§ WORK INSTRUCTIONS
In the data below, locate the line containing "Task: Open the Data Appends link" and the line containing "Select the 删除页面 delete page tool", then retype both and everything between them exactly. Pictures are not part of the copy.
[LISTED RECORDS — start]
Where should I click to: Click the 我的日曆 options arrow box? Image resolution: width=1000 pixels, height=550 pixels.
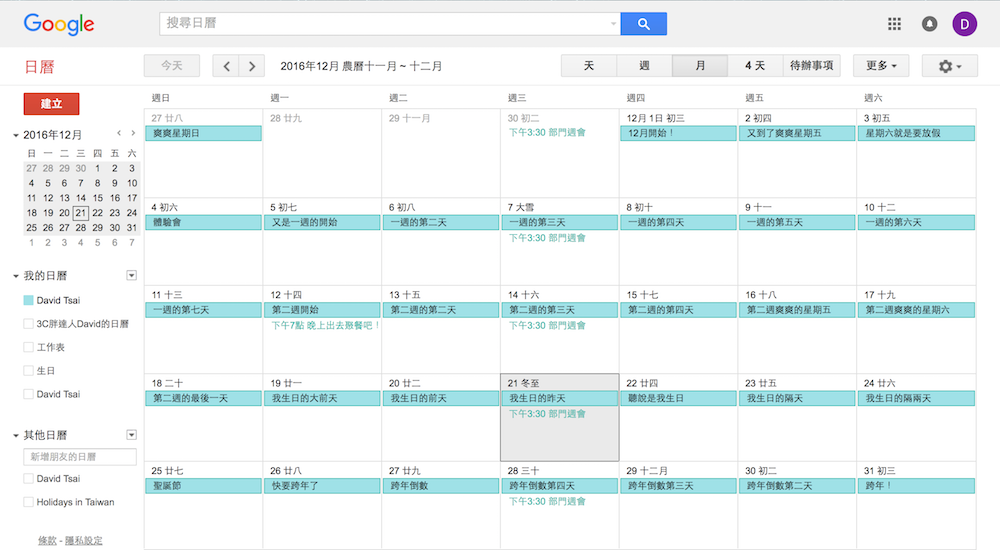pos(131,275)
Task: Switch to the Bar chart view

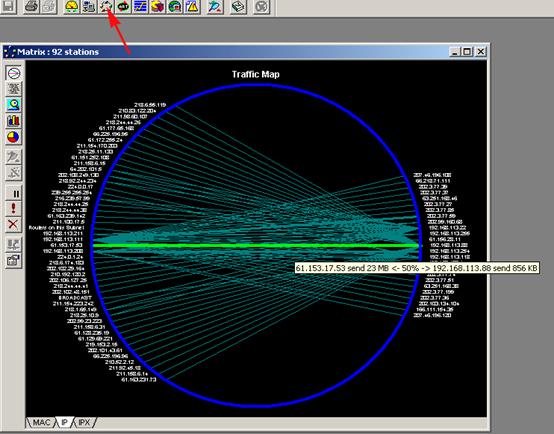Action: tap(13, 121)
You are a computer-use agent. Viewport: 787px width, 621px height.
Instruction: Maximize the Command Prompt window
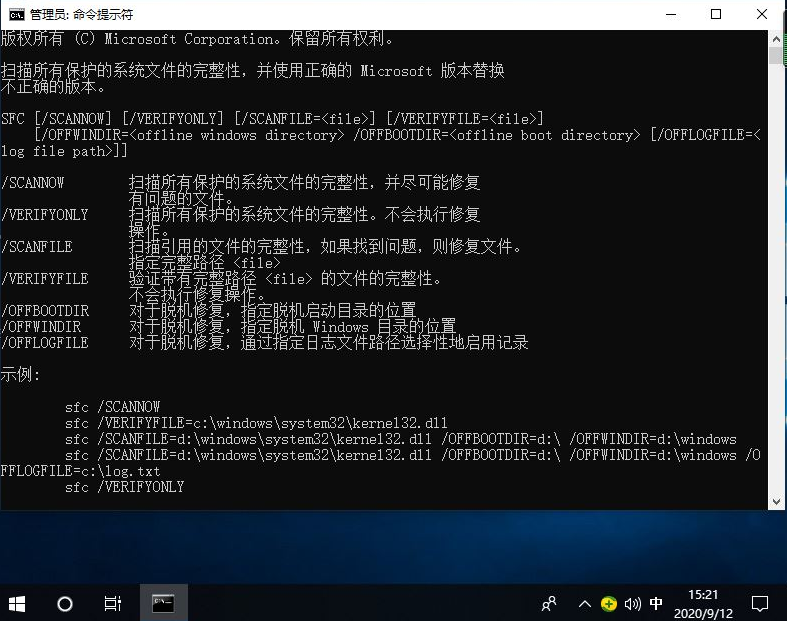(716, 14)
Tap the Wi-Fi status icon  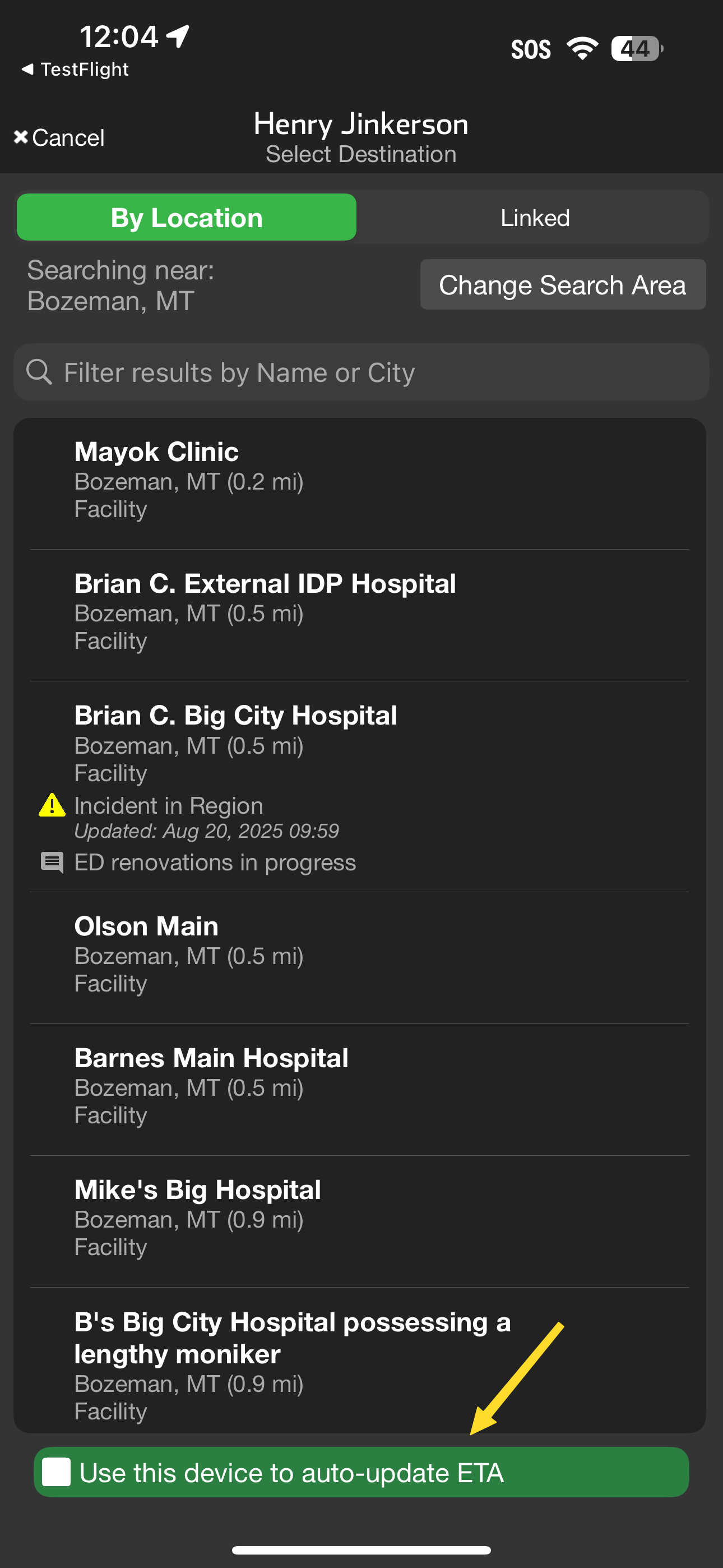pos(582,49)
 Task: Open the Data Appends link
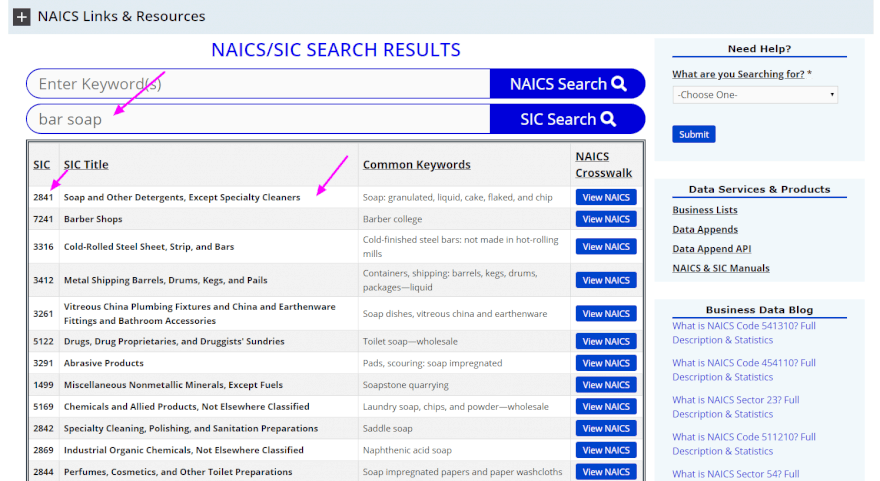(706, 230)
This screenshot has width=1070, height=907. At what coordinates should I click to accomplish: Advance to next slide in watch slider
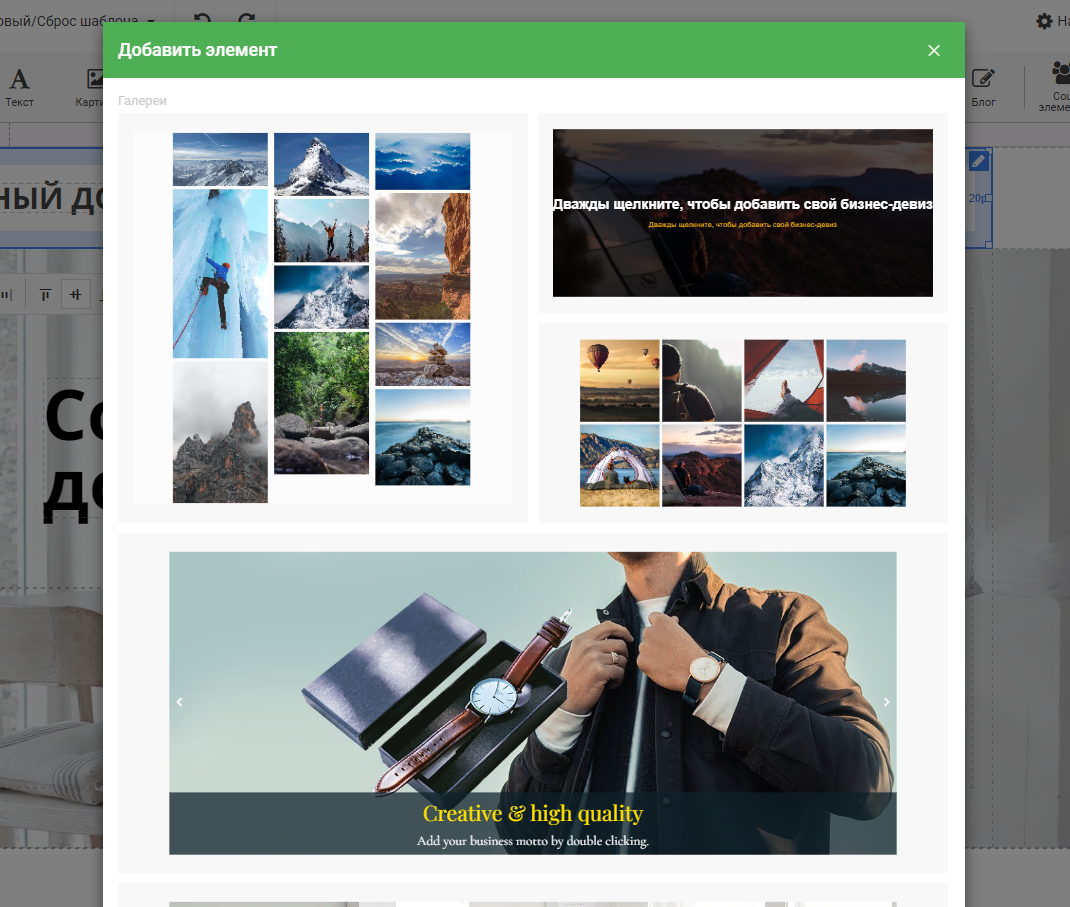pyautogui.click(x=886, y=702)
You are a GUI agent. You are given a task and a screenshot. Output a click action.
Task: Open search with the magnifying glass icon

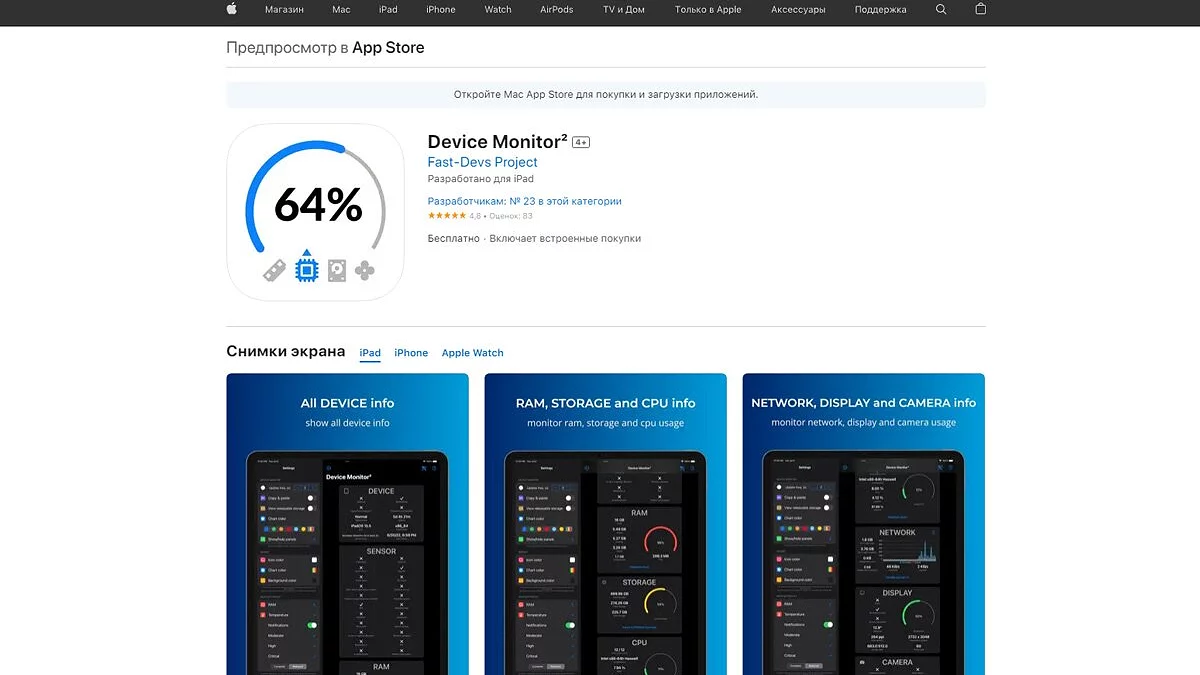pyautogui.click(x=940, y=9)
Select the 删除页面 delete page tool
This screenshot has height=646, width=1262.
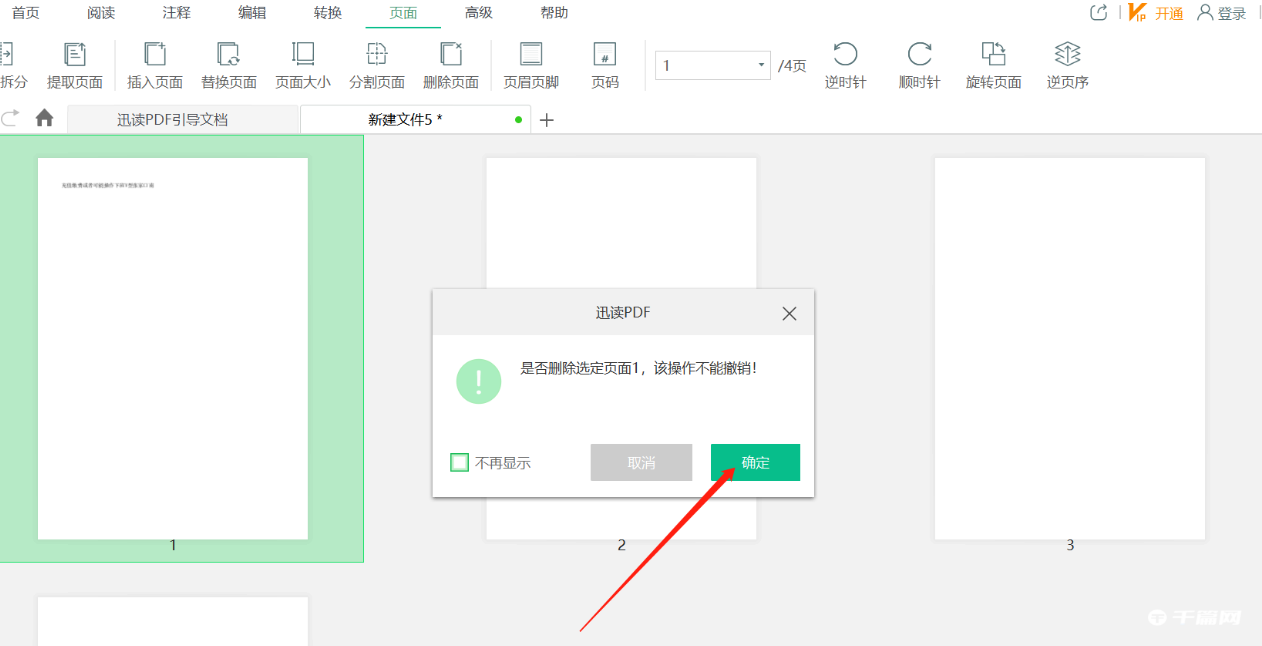pyautogui.click(x=451, y=63)
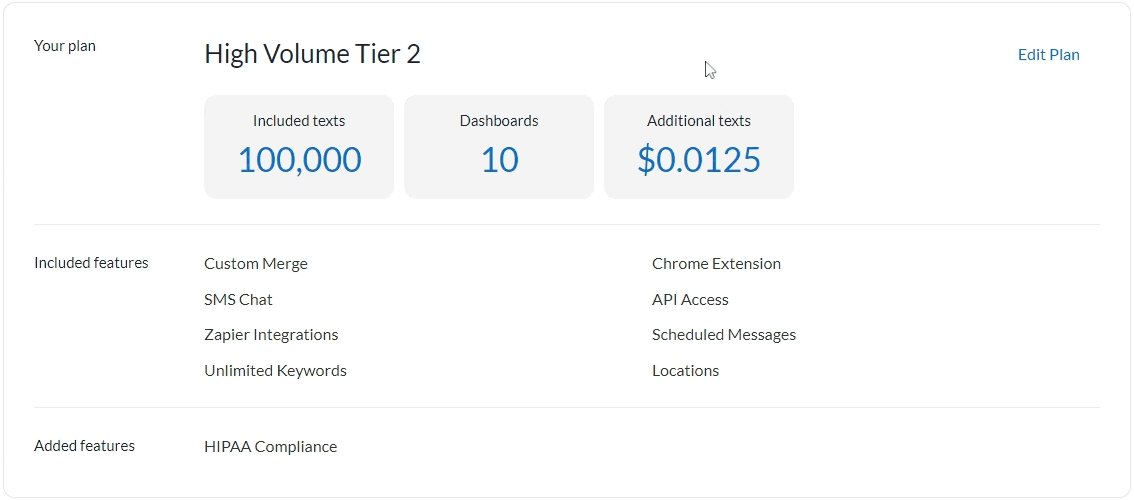The image size is (1134, 500).
Task: Click on Unlimited Keywords feature
Action: tap(275, 371)
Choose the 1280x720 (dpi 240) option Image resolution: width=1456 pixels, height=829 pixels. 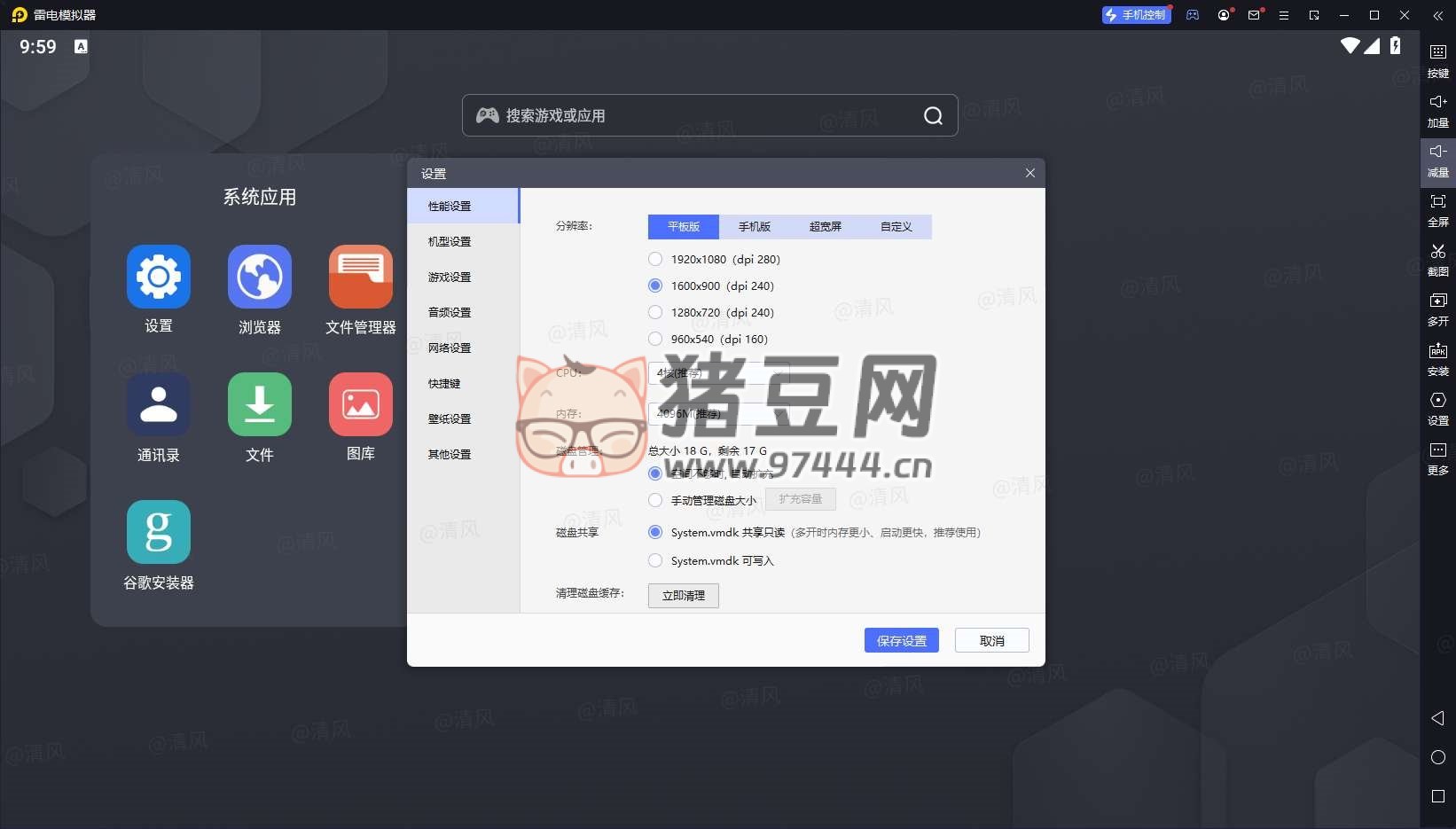coord(655,312)
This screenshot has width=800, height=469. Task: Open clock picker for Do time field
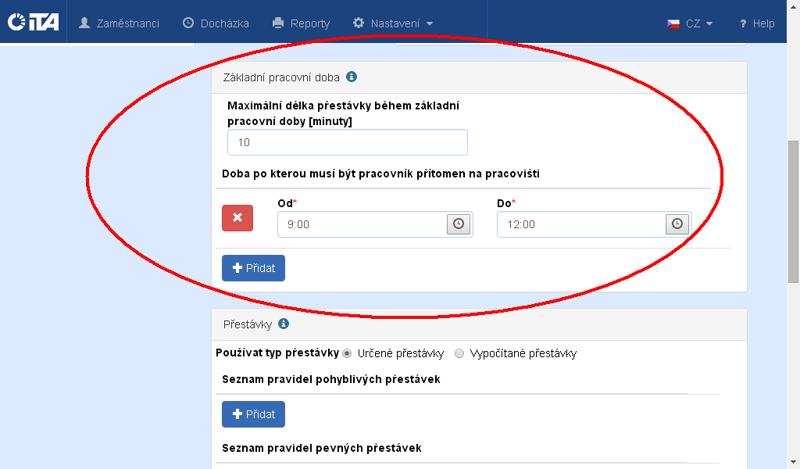coord(678,224)
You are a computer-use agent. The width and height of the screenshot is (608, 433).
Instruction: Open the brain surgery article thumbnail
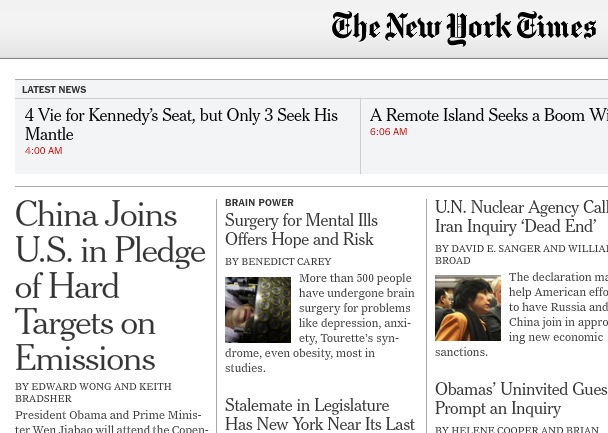pyautogui.click(x=258, y=309)
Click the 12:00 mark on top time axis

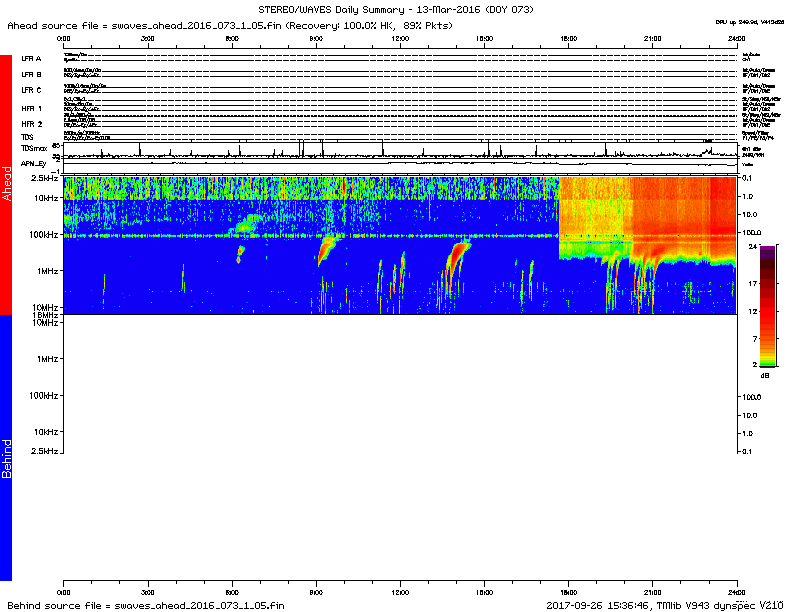coord(400,38)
[LISTED RECORDS — finish]
§ SOLUTION
 Task: Open the Data Appends link
(706, 230)
This screenshot has width=1070, height=907. At what coordinates should I click to accomplish: Advance to next slide in watch slider
pyautogui.click(x=886, y=702)
You are a GUI agent. You are given a task and a screenshot. Output a click action.
Task: Open search with the magnifying glass icon

pyautogui.click(x=940, y=9)
Select the 删除页面 delete page tool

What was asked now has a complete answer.